ASSIGNMENT: Find the lines below holding the word "number" and copy each of them.

EXTRACTED INFORMATION:
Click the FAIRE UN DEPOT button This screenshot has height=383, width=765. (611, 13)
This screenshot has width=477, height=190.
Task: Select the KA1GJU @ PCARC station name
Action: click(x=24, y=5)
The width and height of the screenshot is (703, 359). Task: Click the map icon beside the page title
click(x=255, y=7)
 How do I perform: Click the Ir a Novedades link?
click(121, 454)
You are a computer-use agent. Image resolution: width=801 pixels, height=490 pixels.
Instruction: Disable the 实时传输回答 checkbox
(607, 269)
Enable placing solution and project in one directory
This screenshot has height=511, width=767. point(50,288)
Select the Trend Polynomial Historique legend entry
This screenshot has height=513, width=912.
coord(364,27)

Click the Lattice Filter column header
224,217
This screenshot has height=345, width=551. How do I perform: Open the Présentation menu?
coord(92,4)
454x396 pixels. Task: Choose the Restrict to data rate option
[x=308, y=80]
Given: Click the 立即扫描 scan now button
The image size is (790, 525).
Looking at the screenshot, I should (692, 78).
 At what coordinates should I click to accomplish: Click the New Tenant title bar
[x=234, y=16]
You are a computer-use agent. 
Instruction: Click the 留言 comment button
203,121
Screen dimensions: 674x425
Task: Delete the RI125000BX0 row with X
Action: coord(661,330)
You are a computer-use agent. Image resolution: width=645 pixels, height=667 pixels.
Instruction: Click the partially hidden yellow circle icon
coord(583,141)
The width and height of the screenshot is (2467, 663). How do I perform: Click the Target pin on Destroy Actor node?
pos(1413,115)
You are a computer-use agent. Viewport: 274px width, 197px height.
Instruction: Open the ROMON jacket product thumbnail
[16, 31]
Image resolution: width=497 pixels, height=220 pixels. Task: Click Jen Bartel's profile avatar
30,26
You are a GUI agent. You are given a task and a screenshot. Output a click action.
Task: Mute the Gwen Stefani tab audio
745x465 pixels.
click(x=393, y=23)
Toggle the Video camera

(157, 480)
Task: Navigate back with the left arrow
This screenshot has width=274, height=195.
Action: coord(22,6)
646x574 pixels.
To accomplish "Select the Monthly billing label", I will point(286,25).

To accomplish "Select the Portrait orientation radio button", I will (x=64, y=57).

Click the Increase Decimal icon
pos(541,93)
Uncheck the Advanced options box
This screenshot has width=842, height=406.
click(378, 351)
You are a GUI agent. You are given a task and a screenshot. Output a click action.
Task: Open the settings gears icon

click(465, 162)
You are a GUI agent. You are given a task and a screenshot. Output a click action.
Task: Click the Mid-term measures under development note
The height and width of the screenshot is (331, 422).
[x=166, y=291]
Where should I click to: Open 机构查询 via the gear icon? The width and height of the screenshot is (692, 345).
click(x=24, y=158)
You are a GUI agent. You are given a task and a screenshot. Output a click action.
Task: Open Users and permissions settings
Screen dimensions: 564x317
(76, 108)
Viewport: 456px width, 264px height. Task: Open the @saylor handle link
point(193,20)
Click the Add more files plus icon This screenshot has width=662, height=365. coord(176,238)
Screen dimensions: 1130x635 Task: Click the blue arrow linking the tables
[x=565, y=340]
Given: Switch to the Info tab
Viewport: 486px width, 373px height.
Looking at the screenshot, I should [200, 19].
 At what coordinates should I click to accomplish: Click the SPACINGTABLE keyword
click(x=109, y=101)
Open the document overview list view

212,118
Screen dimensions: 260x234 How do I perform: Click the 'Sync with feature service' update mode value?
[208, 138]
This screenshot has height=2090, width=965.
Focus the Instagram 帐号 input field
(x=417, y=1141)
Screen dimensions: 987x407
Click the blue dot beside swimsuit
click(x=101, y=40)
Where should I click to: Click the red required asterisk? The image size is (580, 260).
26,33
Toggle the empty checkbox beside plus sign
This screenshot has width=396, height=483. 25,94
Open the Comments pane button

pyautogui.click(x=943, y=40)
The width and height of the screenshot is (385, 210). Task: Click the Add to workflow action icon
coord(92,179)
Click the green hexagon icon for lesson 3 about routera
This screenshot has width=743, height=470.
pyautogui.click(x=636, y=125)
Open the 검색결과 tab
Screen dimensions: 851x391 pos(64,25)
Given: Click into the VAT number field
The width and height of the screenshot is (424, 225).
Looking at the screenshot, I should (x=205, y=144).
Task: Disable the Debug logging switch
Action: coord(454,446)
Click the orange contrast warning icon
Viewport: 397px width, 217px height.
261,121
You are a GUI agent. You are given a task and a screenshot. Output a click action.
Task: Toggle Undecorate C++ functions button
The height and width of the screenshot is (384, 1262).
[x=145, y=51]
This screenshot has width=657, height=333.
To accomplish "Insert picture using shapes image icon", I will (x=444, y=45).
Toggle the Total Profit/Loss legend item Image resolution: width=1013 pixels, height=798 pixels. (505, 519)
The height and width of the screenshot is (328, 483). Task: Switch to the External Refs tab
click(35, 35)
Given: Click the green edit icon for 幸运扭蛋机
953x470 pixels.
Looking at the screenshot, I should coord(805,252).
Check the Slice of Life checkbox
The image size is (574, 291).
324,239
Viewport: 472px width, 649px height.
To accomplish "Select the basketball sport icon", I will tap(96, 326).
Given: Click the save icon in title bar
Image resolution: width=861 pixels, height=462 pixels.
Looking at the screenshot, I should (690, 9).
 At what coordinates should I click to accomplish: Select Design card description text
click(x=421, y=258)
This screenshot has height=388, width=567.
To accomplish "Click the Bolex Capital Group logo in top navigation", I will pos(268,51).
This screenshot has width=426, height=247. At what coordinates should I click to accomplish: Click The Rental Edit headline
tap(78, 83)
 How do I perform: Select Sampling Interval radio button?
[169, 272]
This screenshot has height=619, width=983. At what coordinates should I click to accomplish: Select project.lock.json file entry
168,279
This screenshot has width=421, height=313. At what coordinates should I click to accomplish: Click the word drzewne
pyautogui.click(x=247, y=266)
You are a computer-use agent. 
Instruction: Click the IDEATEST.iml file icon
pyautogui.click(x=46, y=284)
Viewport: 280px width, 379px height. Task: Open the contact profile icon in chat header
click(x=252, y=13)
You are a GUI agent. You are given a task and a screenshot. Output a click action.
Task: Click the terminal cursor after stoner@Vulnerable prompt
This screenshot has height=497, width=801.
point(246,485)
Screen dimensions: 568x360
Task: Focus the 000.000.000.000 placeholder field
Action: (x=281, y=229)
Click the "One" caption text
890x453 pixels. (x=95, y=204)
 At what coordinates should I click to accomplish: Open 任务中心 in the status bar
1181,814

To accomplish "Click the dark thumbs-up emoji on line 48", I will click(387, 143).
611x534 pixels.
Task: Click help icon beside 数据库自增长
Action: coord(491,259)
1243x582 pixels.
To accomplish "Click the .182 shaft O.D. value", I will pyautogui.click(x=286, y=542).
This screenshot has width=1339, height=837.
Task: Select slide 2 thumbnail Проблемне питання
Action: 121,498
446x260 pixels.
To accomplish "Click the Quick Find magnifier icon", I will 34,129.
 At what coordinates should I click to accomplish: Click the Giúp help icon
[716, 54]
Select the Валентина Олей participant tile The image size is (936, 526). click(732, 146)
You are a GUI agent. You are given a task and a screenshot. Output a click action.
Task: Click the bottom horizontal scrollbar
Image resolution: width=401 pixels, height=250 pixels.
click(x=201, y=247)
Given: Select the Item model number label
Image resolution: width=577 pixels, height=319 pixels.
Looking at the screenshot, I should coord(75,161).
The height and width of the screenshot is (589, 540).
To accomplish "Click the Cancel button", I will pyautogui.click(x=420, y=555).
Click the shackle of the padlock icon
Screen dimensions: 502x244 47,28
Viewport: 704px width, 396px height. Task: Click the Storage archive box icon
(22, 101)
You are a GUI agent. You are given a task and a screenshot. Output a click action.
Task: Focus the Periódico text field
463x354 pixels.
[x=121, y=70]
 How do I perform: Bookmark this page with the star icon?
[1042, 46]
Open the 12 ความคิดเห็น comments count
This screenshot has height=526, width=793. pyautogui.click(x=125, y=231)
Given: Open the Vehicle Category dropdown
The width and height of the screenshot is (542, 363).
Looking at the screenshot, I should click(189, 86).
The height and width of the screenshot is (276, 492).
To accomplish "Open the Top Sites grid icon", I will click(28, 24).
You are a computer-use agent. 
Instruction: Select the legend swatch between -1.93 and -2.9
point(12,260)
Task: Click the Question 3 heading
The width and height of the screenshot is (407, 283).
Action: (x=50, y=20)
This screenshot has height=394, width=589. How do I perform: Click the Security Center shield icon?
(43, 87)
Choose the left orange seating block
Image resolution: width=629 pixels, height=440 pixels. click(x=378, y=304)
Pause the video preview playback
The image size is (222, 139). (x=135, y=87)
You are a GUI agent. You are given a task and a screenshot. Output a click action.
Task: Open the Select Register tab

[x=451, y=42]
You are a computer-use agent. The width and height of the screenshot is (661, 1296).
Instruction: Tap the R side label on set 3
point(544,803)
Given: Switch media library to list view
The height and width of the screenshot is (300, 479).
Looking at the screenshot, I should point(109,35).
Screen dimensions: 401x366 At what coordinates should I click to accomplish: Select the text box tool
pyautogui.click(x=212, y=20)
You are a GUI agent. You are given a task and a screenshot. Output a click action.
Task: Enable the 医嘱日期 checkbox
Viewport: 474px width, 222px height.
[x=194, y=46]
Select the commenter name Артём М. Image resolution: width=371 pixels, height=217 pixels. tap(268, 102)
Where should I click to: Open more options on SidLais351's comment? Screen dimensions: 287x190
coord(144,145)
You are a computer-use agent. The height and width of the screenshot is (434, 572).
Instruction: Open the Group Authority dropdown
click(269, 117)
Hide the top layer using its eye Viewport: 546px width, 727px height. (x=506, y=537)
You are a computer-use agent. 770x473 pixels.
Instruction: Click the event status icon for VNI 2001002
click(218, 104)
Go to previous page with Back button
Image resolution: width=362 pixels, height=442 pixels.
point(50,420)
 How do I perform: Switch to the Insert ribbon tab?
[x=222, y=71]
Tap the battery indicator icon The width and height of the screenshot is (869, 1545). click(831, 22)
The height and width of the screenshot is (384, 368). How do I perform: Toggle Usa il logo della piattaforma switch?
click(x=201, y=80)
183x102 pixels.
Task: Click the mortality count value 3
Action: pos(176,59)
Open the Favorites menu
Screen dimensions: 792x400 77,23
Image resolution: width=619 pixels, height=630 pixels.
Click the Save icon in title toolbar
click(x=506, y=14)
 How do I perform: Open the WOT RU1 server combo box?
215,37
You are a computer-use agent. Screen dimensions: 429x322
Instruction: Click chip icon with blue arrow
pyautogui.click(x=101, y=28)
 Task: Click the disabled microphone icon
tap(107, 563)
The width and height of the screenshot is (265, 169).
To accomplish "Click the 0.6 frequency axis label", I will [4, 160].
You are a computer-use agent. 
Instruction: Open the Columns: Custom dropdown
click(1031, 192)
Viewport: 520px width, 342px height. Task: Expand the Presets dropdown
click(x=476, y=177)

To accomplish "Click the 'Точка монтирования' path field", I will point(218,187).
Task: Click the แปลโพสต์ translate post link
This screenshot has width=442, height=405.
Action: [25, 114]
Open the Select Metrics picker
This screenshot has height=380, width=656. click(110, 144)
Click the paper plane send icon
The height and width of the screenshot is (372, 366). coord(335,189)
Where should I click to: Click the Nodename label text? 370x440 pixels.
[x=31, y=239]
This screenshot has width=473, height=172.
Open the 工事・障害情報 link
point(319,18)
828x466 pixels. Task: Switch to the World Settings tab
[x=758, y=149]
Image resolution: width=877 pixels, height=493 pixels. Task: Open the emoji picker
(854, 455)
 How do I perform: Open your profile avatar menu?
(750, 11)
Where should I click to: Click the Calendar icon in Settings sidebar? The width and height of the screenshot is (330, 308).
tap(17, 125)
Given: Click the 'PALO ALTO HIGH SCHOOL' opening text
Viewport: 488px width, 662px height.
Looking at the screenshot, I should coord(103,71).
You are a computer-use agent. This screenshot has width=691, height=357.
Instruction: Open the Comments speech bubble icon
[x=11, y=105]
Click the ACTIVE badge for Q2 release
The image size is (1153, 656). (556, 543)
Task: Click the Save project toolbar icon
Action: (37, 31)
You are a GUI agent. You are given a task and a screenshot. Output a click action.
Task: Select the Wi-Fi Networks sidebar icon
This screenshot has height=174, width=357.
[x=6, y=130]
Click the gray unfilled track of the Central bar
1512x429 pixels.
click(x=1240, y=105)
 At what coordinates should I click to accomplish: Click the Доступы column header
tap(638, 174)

TASK ANSWER:
Given: Click into the VAT number field
Given: Select the Item model number label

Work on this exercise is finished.